Monday, March 21, 2011

Week Twenty-Six: March 14th to 20th


Those among us not blessed with particularly strong chins must find ways to compensate. Though I do not have the weakest chin in recorded history, and most-certainly do not possess a nonexistent chin (what do the skulls of those people look like?) I find it brings out the chin-definition a bit more if I garnish it with some chin-sprout.
In this case, the sprout has reached larger proportions. I took this particular photo after concluding a longer run in which I noticed my shadow-profile several times and saw that it looked like a square-jawed caricature of myself. I had spied something like this over the past week or so, usually while running and almost always when the sun was at my back, but I assumed that could not have been my head. Now, I already have an extremely large head (dwarfed only by my father's enormous size 8-hat-wearing dome among people I have met; and have given that gene to our younger daughter, pictured in the previous post--poor girl, she will not thank me for that) but the shadow-picture I saw was so much more than a large cranium. This was a large jaw.
Add to that the fact that several times this week a breeze caught me cross-ways while running and I actually felt the tug on my beard, drastically slowing my barely-streamlined quality. Now, I have felt the drag of past beards in the water as I swam laps during Summer training, but to be caught by the chin on a run was an entirely different experience.
The beard continues to garner attention from on-lookers and chance encounters. May favorite from this week: one cashier I encountered took a long glance at it and then summed up his opinion with this question, "What is that your rally-beard, or something?" Something like that.

Tuesday, March 15, 2011

Week Twenty-Five: March 7th to 13th



Ah, the Springtime! The bulbs begin poking through the thawing ground; the birds begin invading the yard to catch early grubs; the beards are flowing.... And, it is the annual Elementary School rite of passage: the Spring Conferences.
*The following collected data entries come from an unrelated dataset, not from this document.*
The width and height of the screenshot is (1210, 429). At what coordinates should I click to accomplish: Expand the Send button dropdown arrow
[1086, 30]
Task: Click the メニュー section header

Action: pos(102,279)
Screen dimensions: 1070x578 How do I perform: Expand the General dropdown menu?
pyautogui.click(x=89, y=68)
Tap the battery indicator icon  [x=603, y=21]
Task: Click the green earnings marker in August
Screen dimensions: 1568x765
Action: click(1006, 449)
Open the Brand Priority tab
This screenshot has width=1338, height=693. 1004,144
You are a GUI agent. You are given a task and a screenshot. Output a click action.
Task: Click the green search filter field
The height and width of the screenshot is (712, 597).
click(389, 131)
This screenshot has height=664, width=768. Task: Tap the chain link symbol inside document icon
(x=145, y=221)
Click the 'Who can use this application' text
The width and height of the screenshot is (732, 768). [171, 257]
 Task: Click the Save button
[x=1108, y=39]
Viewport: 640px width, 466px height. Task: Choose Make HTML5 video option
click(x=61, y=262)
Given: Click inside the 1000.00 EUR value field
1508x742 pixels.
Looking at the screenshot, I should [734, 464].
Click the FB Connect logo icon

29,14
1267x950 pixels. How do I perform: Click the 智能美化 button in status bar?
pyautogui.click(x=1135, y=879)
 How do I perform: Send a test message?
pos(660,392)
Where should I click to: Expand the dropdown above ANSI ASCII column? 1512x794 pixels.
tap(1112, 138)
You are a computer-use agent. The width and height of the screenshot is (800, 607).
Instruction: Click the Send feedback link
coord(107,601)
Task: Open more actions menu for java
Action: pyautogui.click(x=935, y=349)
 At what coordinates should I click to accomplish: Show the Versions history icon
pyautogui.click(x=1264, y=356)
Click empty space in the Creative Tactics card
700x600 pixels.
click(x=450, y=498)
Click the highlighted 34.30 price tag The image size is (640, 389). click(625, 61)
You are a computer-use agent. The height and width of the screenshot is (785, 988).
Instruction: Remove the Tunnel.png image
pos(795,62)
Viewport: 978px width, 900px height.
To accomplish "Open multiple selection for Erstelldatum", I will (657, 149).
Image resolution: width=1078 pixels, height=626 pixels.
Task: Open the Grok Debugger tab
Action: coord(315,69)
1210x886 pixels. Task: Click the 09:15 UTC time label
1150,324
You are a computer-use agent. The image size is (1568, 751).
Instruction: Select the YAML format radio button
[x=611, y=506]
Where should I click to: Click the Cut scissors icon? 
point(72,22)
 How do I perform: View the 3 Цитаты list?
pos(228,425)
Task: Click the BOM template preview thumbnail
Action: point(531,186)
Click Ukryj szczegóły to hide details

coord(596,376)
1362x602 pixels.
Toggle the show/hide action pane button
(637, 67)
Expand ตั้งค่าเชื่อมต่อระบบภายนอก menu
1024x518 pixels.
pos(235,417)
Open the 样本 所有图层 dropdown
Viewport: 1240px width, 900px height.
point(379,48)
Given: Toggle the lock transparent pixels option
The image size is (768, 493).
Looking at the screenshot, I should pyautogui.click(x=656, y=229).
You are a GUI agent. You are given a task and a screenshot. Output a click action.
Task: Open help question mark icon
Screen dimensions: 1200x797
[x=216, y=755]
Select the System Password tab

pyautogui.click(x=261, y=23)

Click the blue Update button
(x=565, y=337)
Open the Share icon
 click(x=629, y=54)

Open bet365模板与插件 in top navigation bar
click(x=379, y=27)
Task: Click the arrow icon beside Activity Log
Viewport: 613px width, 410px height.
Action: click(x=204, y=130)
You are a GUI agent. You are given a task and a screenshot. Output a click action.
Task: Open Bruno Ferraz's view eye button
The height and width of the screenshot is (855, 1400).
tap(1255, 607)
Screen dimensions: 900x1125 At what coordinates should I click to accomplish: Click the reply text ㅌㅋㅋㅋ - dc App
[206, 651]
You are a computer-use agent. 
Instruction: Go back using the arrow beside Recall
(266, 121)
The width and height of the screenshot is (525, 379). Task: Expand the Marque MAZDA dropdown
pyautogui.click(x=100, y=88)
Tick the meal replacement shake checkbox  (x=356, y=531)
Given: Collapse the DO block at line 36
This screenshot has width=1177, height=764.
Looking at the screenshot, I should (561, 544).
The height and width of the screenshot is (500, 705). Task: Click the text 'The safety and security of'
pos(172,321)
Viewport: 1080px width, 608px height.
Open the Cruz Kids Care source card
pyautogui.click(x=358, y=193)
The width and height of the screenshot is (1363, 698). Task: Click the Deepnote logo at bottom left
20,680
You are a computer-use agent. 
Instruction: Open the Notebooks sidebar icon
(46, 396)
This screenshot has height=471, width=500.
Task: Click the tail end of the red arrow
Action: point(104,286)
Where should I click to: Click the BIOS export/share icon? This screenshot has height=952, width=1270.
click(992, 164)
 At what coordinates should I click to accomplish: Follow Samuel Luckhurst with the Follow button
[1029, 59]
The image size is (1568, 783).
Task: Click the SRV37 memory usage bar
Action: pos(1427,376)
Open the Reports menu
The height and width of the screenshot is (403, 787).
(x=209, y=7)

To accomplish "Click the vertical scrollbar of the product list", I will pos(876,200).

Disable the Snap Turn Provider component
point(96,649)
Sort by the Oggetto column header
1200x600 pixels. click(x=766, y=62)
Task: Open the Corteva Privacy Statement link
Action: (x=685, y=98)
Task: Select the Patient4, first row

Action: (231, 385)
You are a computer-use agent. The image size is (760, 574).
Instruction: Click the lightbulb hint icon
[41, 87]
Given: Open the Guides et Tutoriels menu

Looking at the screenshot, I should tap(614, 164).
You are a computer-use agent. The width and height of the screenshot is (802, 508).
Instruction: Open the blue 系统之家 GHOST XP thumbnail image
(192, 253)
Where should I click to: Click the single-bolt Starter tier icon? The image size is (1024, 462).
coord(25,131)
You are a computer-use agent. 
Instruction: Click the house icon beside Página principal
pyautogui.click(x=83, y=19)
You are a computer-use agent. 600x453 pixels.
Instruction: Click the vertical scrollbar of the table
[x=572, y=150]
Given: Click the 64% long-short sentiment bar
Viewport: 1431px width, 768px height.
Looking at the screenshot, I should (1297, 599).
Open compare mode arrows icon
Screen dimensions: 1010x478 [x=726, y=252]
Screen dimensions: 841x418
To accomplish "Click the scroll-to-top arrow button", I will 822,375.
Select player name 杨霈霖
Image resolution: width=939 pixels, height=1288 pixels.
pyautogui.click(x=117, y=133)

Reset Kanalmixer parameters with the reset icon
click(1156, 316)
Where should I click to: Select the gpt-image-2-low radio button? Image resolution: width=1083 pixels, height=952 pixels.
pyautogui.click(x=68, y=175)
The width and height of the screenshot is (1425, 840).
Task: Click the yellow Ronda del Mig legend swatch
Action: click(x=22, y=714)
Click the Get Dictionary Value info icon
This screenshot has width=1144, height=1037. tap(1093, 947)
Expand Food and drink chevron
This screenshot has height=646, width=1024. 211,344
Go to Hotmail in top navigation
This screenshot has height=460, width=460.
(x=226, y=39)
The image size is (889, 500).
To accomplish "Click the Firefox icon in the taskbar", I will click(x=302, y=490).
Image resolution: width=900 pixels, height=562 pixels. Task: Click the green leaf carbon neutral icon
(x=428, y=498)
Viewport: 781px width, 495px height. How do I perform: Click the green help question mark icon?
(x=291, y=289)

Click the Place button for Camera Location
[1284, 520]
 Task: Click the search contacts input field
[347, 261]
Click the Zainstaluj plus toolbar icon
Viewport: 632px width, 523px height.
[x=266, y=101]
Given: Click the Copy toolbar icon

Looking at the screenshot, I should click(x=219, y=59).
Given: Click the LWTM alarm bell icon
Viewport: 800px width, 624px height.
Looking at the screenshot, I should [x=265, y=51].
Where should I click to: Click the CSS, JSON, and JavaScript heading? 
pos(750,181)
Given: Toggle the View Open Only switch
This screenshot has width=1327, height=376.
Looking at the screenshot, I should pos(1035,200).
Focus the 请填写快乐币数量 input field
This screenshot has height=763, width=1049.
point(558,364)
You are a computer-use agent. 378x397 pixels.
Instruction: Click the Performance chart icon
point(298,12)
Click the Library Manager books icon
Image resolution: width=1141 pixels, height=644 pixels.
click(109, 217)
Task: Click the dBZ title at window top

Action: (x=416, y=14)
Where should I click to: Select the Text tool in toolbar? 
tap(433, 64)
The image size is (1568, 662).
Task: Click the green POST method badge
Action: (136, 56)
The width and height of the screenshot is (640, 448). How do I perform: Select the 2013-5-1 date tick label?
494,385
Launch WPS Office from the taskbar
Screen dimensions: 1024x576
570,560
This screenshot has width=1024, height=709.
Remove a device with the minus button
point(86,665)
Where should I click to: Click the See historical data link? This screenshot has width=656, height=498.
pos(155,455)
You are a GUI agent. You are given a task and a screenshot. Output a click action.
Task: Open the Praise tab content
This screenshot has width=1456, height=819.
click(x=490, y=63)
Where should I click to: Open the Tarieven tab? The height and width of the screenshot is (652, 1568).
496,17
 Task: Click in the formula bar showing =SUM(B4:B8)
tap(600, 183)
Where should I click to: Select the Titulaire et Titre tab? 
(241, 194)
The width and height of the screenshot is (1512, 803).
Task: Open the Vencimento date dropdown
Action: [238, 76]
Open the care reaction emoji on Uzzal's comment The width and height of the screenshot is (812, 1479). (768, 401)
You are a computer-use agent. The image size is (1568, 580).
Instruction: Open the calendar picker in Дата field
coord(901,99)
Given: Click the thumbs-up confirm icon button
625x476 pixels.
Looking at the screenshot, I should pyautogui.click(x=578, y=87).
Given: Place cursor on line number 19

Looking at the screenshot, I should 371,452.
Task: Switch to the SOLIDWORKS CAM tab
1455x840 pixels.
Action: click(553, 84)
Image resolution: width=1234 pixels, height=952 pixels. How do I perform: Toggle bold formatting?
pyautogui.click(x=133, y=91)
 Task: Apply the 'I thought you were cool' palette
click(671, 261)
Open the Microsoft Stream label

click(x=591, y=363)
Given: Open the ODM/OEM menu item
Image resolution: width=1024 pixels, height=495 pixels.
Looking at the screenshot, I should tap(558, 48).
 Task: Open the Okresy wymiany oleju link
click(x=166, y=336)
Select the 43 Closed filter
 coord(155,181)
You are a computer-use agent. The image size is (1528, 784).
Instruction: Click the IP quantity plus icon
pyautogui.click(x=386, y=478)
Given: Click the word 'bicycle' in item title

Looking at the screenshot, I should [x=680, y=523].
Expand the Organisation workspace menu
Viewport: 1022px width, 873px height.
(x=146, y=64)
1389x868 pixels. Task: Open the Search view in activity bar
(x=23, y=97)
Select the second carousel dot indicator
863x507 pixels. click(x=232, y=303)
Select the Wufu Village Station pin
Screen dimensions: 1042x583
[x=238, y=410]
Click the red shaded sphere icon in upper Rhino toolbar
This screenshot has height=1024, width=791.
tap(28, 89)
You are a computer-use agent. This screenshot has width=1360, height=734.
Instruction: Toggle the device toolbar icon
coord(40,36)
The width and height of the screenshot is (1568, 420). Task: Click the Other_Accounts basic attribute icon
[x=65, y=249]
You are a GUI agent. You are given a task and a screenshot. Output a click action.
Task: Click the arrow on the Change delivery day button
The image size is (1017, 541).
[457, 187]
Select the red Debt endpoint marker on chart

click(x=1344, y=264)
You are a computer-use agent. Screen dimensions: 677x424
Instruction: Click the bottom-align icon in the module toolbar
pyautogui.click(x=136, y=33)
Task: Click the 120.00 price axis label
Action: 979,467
Why not take a moment to discuss the progress of your child, our class, and my beard. Let us, for a moment, take pause to look back at how far we have all come this year...and would you please stop staring at my beard?
I didn't really see many parents confounded by the beard, though more and more of the kids discover it every day. It is a strange thing when a beard can sneak up on anyone, even after nearly four months of growth. Why not fluff it out this week for Conferences and see what happens. Pardon me while I pull up a few adult chairs to our round table...one for you...one for me...oh, and two kid-sized chairs for my beard.




The reactions are coming in strong from all camps, as some now join the beard-wagon and all-but shout words of encouragement about the strength and length (nearly two inches at the chin and right jawbone, though only about 1 1/2 inches at the left...?) of the beard. But just as many urge me to trim, shape, or delete it altogether. Not so fast. One of my former students, who has not seen much of me in the past year, stopped by after school the other day, leaned her head in, revealed a look of confusion, shock and revulsion, then turned and ran off, saying, "Oh my God, what happened to your face?"



Something amazing!



Oh, and a two-fer this week: our youngest daughter asked me to come to her preschool's Special Friends Day last Thursday. I am not sure where she is in the photo, but she may be that little kid behind the beard...




Sunday, March 6, 2011

Week Twenty-Four: February 28th to March 6th




Maybe there are times your beard occludes your vision in such a way that you take horrible spills and ransack the skin on and around your hand. Or maybe you just shouldn't run at night....
There are sometimes harsh penalties to be paid by those who run at night, and my hand was the recipient of one of those penalties. In keeping with pop-law, this accident happened close to home, which was probably a good thing considering the blood loss. Just as with the infamous bike accident of a few years back, when an oncoming car turned quickly in front of me from a center turn lane and found me doing a tumble up and over their car, this accident also happened within sight of my home. Of course, in this accident no one yelled at me ("Boy, what the HELL are you thinking?") and no one was really around to witness it, as it occurred at about 10:30 on a weeknight.
Sometimes the sidewalk jumps up and bites you, what can I say? The hand is in recovery, though painfully scabbing over as I type. I still wear a glove to bed so I do not bleed all over our sheets and make my side look like a murder victim's chalk line. (It's already bad enough that my sweat so discolors the sheets on my side that we have to rotate and wash them a bit more frequently.) It is the rib on my right side that bothers me a bit more, and time will tell if landing on that hand and another chunk of sidewalk was enough to crack it, or just bruise it. Breathing is an issue, but the lack of bubbling, rattly fluid tells me there is at least no puncture, and I was back to running the next day, so it cannot be all that bad, right?
The beard is becoming evermore increasingly difficult to tame. Some of the mothers of students at our school asked me this week if it drove me nuts or, again, if my wife was tired of it. I told them the only tricky part was that grooming/combing this face-rag took longer than it did to push my hair into position day after day. As for my wife not enjoying it, well, her affinity for it is well-documented in past posts.